Argumen 1: Perbedaan Budaya sebagai Tantangan Komunikasi:
• Adanya perbedaan bahasa, nilai, dan cara hidup antara masyarakat modern dan suku pedalaman.
• Risiko kesalahpahaman jika komunikasi dilakukan tanpa pemahaman budaya.
• Pandangan mahasiswa tentang pentingnya pendekatan antropologis dan empati.
Argumen 2: Peran Mahasiswa sebagai Jembatan Sosial:
• Mahasiswa memiliki akses pada pendidikan dan pengetahuan yang dapat membantu proses komunikasi.
• Kegiatan seperti KKN, penelitian lapangan, atau pengabdian masyarakat sebagai sarana membangun relasi.
• Sikap belajar dari masyarakat adat, bukan merasa lebih tahu.

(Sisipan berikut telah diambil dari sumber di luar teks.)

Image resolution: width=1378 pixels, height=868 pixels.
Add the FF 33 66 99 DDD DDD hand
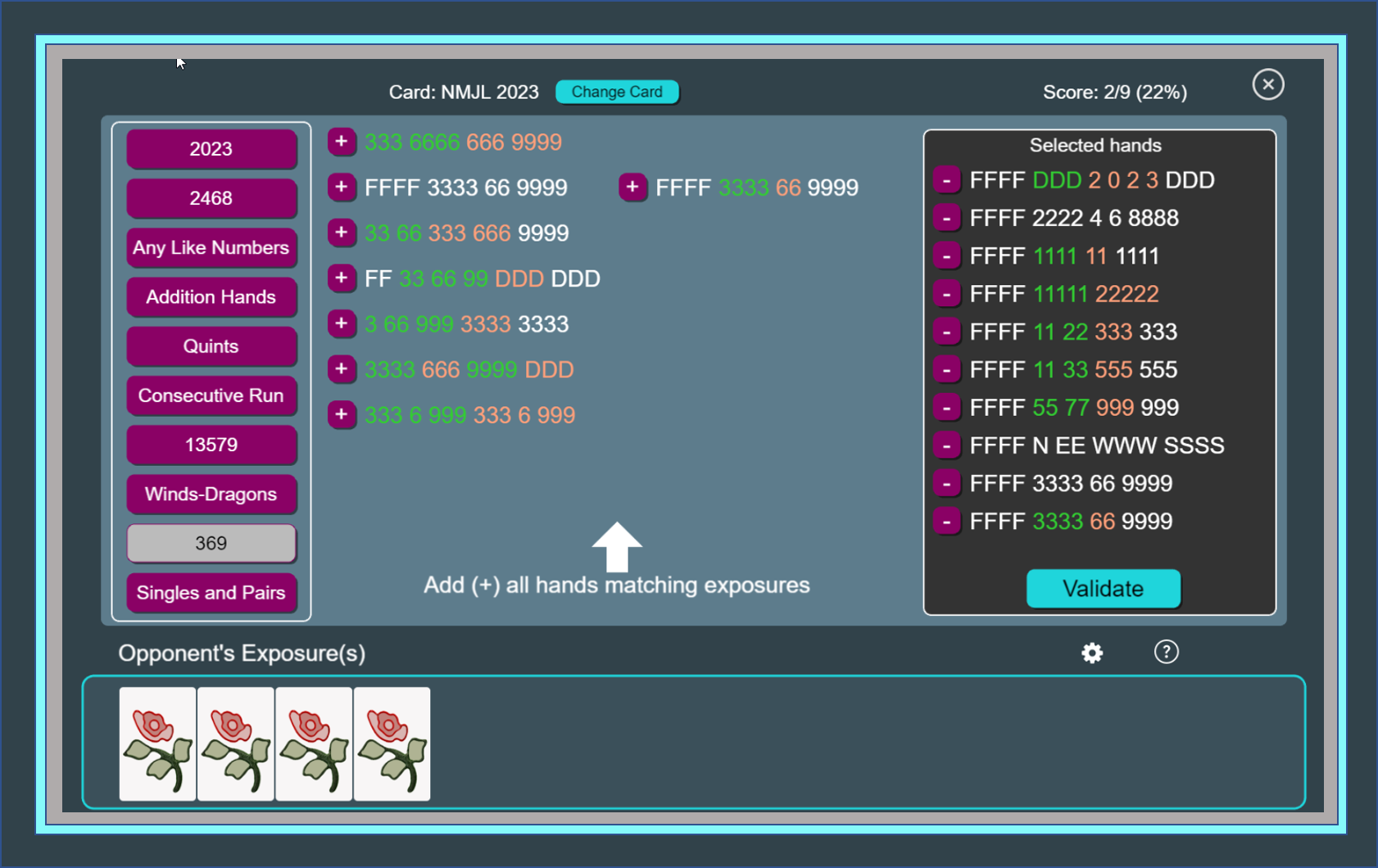pyautogui.click(x=342, y=278)
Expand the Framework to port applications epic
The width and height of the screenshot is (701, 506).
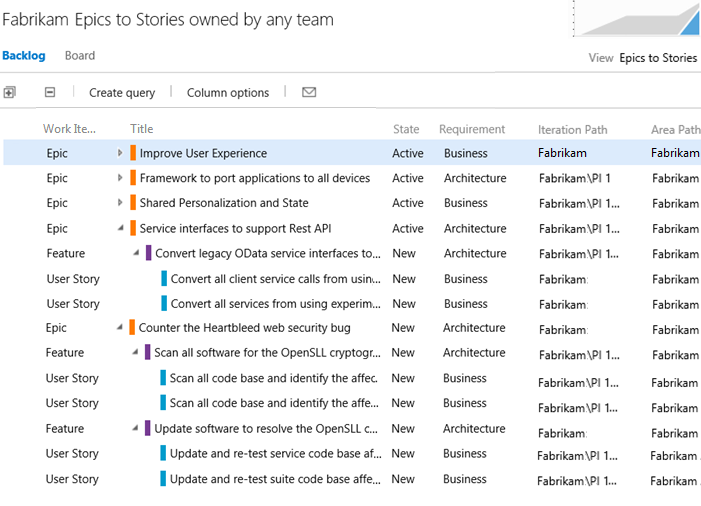click(x=120, y=178)
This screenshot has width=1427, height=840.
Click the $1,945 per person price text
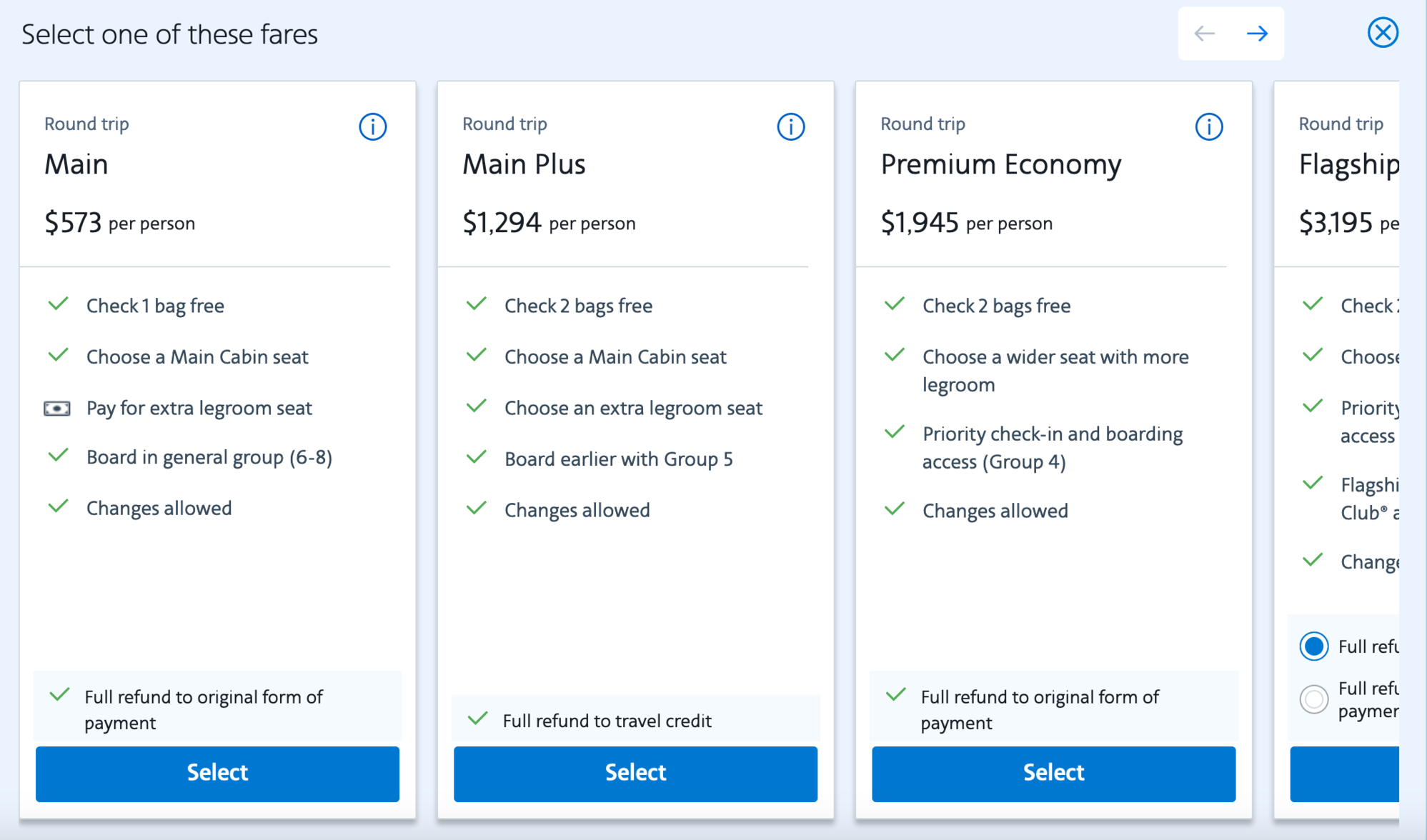coord(966,222)
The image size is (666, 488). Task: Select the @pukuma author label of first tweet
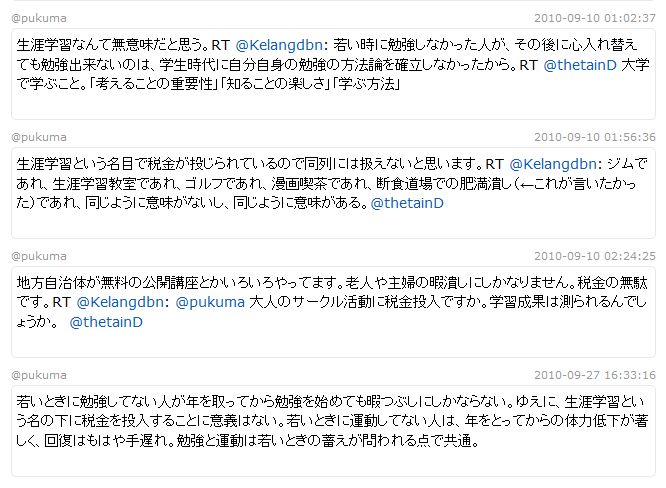pos(39,18)
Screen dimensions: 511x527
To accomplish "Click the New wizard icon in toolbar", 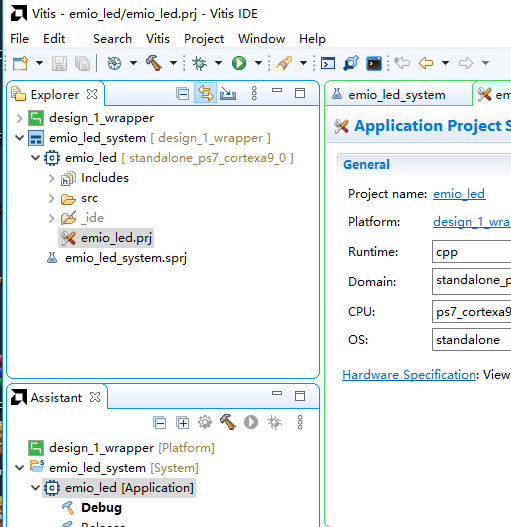I will [20, 63].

• Argumen 3: Etika dan Keberlanjutan dalam Berkomunikasi.
• Komunikasi tidak boleh bersifat memaksakan perubahan atau eksploitasi.
• Pentingnya menghormati kearifan lokal dan hak-hak masyarakat adat.
• Mahasiswa sebagai agen perubahan yang menjunjung nilai keadilan sosial.
Penutup:
• Penegasan kembali pentingnya komunikasi yang setara dan berbudaya dengan suku pedalaman Halmahera.
• Harapan penulis agar mahasiswa lebih aktif dan sadar dalam membangun hubungan harmonis dengan masyarakat adat.
• Ajakan untuk menjadikan komunikasi lintas budaya sebagai bagian dari tanggung jawab akademik dan moral.
Indonesia dikenal sebagai negara yang kaya akan keberagaman budaya dan etnis. Salah satu wujud nyata dari keberagaman tersebut adalah keberadaan suku-suku pedalaman di wilayah Halmahera. Mereka hidup dengan tradisi, nilai, dan sistem sosial yang berbeda dari masyarakat perkotaan. Sebagai seorang mahasiswa, saya memandang bahwa komunikasi antara masyarakat luar dan suku pedalaman Halmahera bukan sekadar proses bertukar informasi, melainkan upaya membangun pemahaman dan penghormatan lintas budaya.
Dalam realitasnya, komunikasi dengan suku pedalaman masih menghadapi berbagai tantangan. Salah satunya adalah perbedaan budaya yang cukup signifikan. Bahasa yang digunakan, cara pandang terhadap alam, hingga pola hidup sehari-hari sering kali tidak sama dengan masyarakat modern. Tanpa pemahaman budaya yang memadai, komunikasi berpotensi menimbulkan kesalahpahaman bahkan konflik. Oleh karena itu, pendekatan antropologis dan sikap empati menjadi hal yang penting. Sebagai mahasiswa yang dibekali ilmu pengetahuan, kita seharusnya tidak hanya membawa logika akademik, tetapi juga kepekaan sosial dalam berinteraksi.
Mahasiswa memiliki posisi strategis sebagai jembatan sosial antara masyarakat luar dan suku pedalaman. Melalui kegiatan seperti Kuliah Kerja Nyata (KKN), penelitian lapangan, maupun program pengabdian masyarakat, mahasiswa dapat terlibat langsung dalam kehidupan masyarakat adat. Namun, keterlibatan tersebut seharusnya tidak didasarkan pada anggapan bahwa mahasiswa datang untuk “mengajari” atau “mengubah”. Sebaliknya, mahasiswa perlu menempatkan diri sebagai pembelajar yang menghargai pengetahuan lokal dan kearifan yang telah diwariskan secara turun-temurun.
Selain itu, etika dan keberlanjutan harus menjadi prinsip utama dalam berkomunikasi dengan suku pedalaman Halmahera. Komunikasi yang baik tidak boleh bersifat memaksakan nilai-nilai modern atau mengeksploitasi masyarakat adat demi kepentingan tertentu. Menghormati hak-hak masyarakat adat, menjaga lingkungan hidup mereka, serta melibatkan mereka dalam setiap proses pengambilan keputusan adalah bentuk komunikasi yang berkeadilan. Dalam hal ini, mahasiswa dapat berperan sebagai agen perubahan yang menjunjung tinggi nilai keadilan sosial dan kemanusiaan.
Pada akhirnya, membangun komunikasi dengan suku pedalaman Halmahera membutuhkan kesadaran, kesabaran, dan komitmen jangka panjang. Komunikasi yang setara dan berbudaya tidak hanya akan memperkuat hubungan antara masyarakat adat dan masyarakat luar, tetapi juga menjaga kekayaan budaya Indonesia. Sebagai mahasiswa, sudah sepatutnya kita mengambil peran aktif dalam membangun hubungan yang harmonis dan menjadikan komunikasi lintas budaya sebagai bagian dari tanggung jawab akademik sekaligus moral.